Les années 80 durent depuis trente ans. L’entrepreneur paradigmatique est né avec elles, et son ascension a été parallèle à celle de Jean-Marie Le Pen, comme un utile complément, ou un moyen de le valoriser en lui offrant un adversaire à sa mesure, et qui pourrait valoriser son image, un double inversé. L’entrepreneur paradigmatique donne des leçons sur tout, mais personne ne peut expliquer quelle entreprise il a vraiment dirigé, ou créé. Celui que l’on a choisi comme l’entrepreneur paradigmatique n’est que le faux masque de capitaux qui s’avancent masqués, sur des spéculations financées sur fonds publics, et dont il tient la plume et le crachoir.

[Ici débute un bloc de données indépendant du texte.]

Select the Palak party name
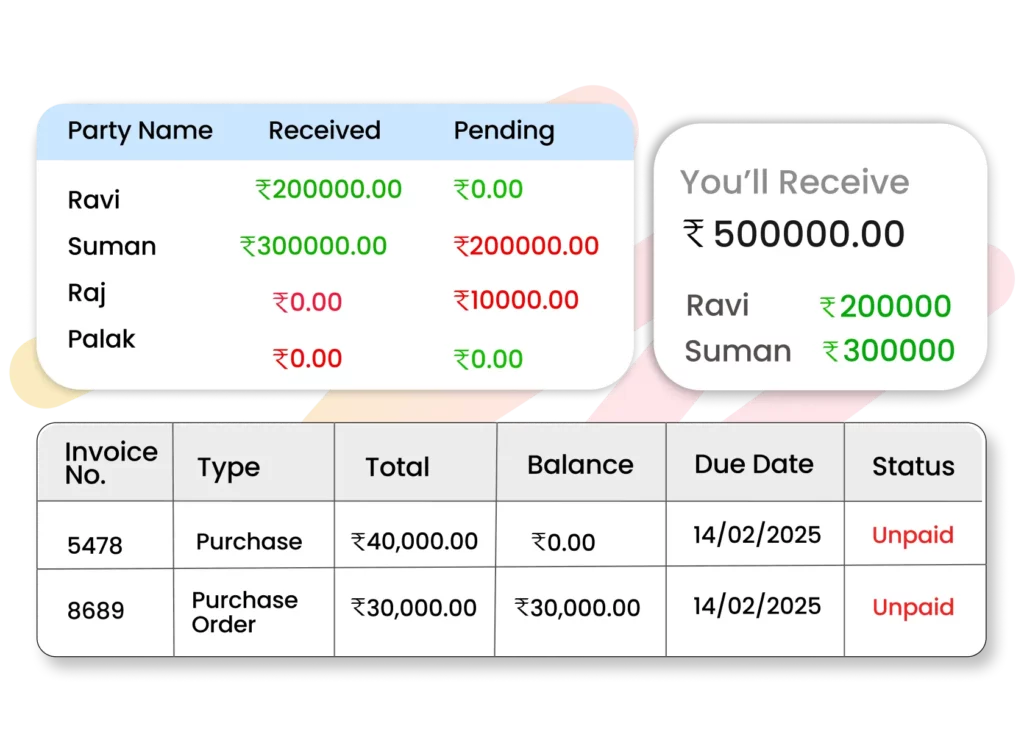Viewport: 1024px width, 744px height. point(101,339)
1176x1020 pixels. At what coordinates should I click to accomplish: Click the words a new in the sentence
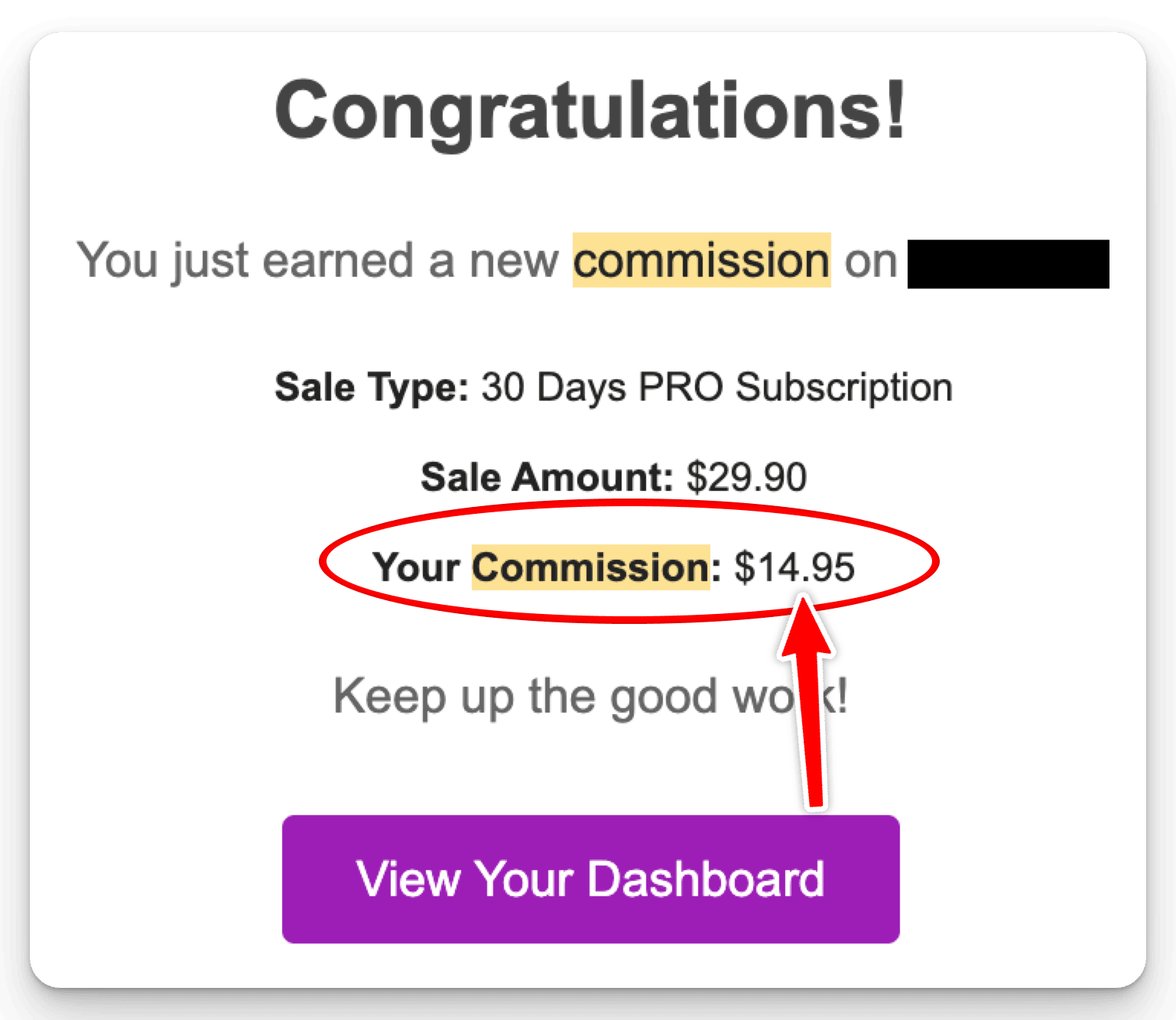click(x=493, y=261)
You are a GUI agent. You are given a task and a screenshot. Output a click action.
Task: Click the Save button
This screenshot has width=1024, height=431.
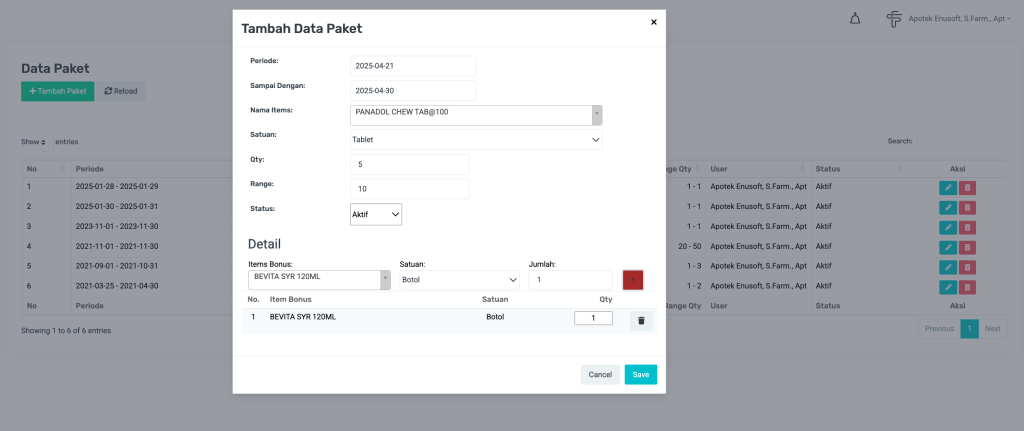(x=640, y=374)
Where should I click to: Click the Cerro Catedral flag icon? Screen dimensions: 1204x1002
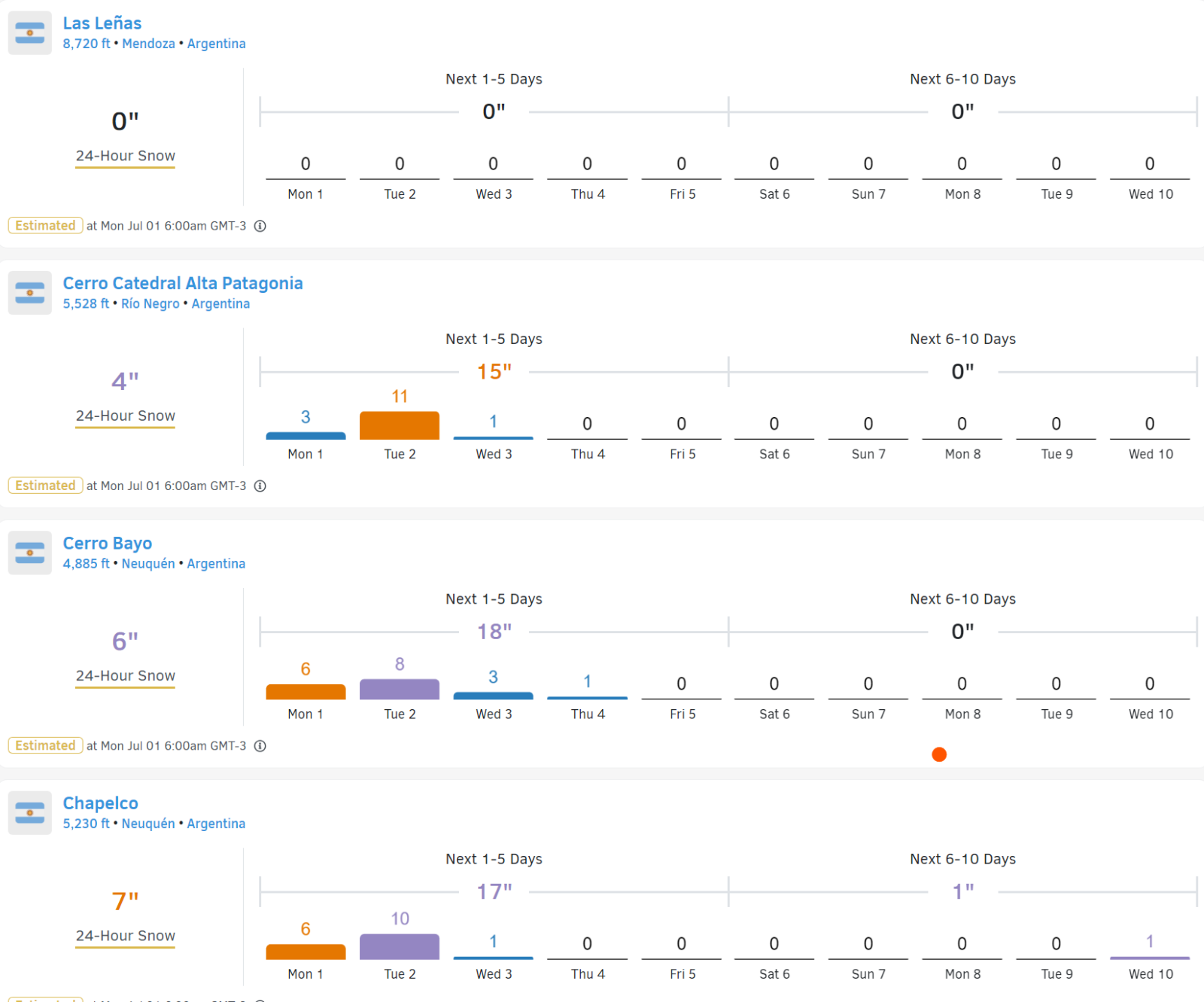pyautogui.click(x=30, y=293)
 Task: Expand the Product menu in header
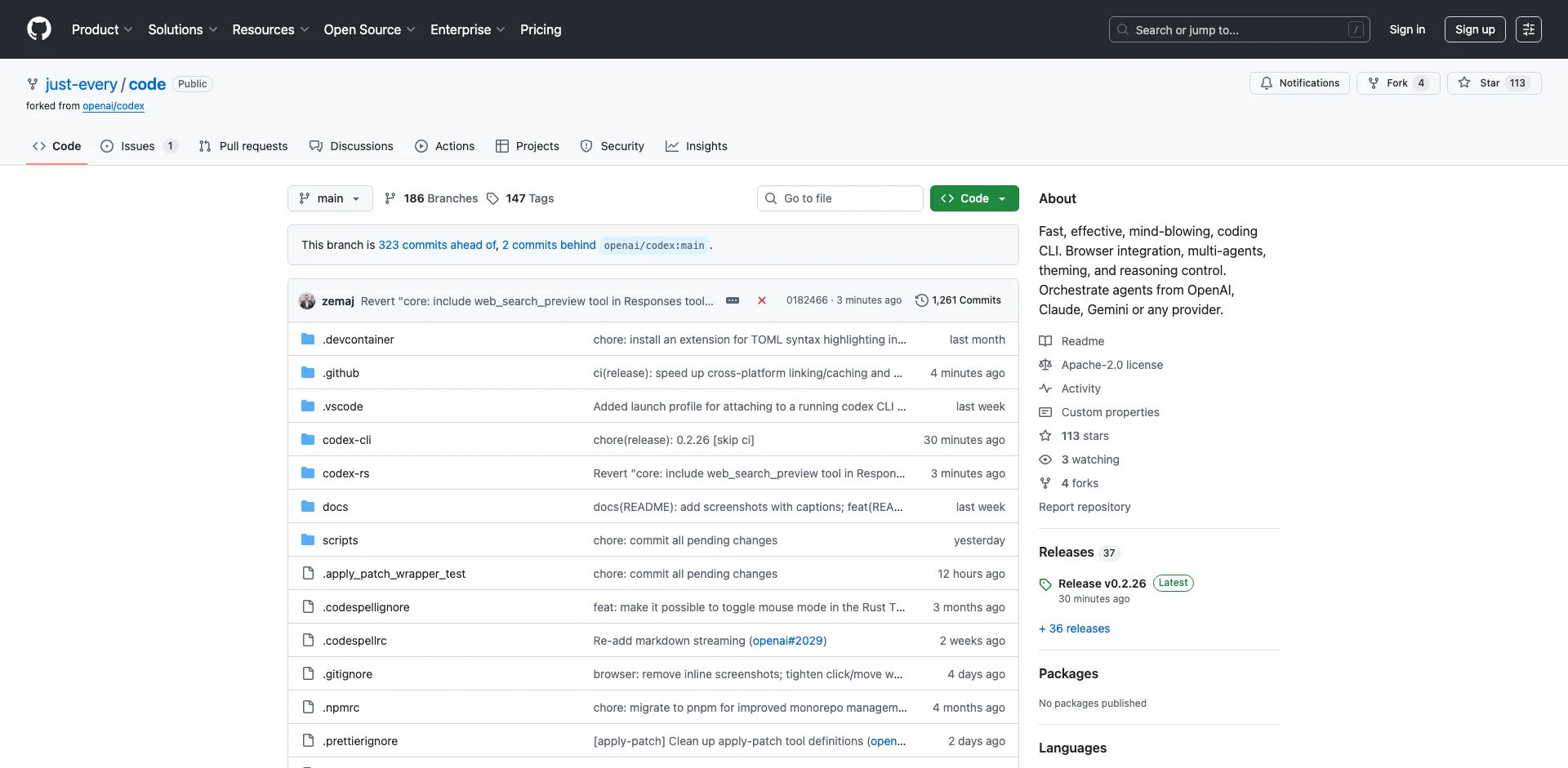click(101, 29)
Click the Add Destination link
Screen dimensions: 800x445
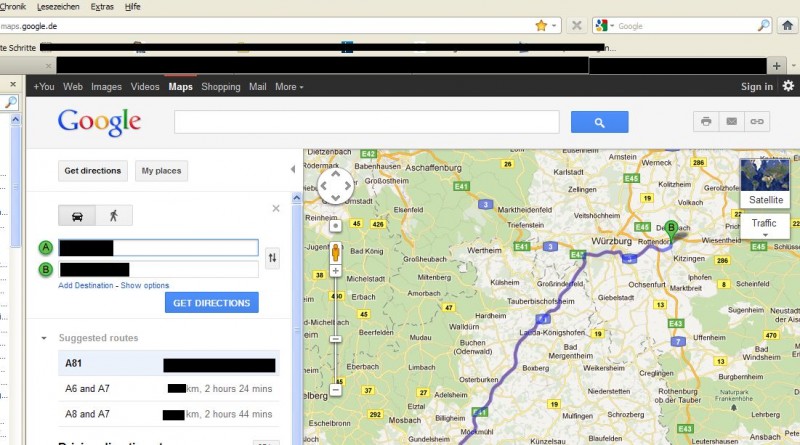pos(86,285)
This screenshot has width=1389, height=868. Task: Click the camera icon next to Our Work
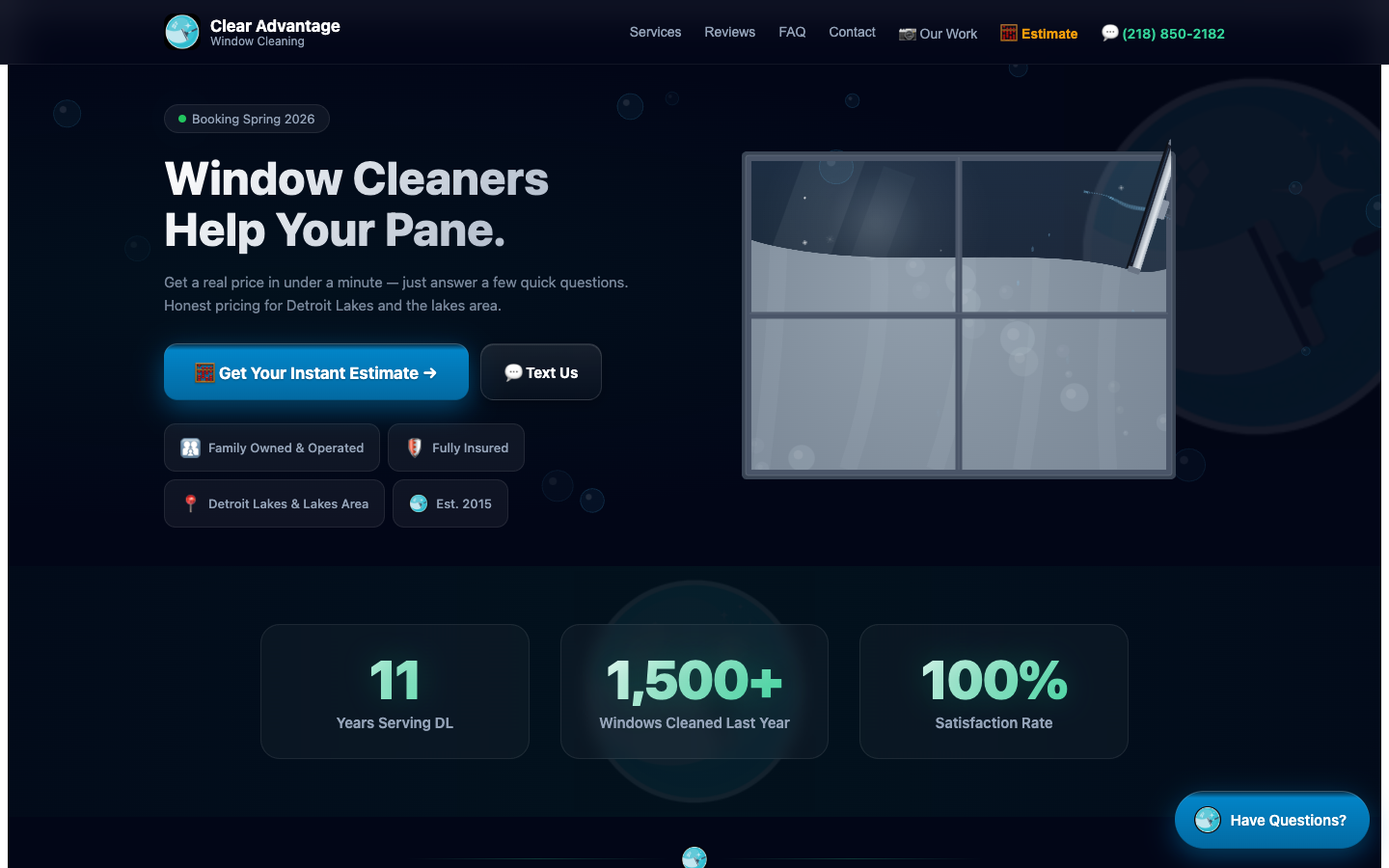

Personne ne sait d’où il vient, sa biographie sur wikipedia ressemble à une success story à l’américaine, et tout y est improbable. Personne ne sait s’il a un certificat d’études ou un diplôme d’ingénieur dont il se réclame. Personne ne note qu’il est invraisemblable qu’il soit aussi diplômé et que sa seule carrière professionnelle connue soit celle d’un vendeur de télés et de frigos, comme si un diplômé des années 60 n’avait pas eu d’autre débouché, ou alors peut-être un immense amour de l’entreprise l’a poussé.
Il a tout fait, chanté comme Raël, donné son nom à des entreprises de dépeçage, reçu d’organismes officiels jusqu’au premier centime de ses spéculations, et lorsqu’il perdait ses procès, le monarque lui a octroyé des fortunes, qu’il a placées hors du pays. Il a été partout où il y avait des caméras, aucun biographe ne sait d’où vient son argent, comme si cela n’était pas la question essentielle, comme si l’on pouvait faire du journalisme qu’en ne décrivant le reflet des apparences dans l’oeil du public.
L’époque du “retour de l’entreprise” s’est choisi un dépeceur comme exemple de la volonté d’entreprendre, dans cette ironie tragique d’une époque fallacieuse, au miroir sans tain de la falsification. Le néolibéralisme publicitaire s’est doté d’une icône falsifiée.
L’entrepreneur paradigmatique n’est qu’un vêtement vide, dont on ne sait même pas s’il existe sous cette identité, s’il n’est pas que l’homme de paille d’un système qui devait briser l’homme, et le projeter dans un système qui serrera l’étau sur lui chaque jour davantage.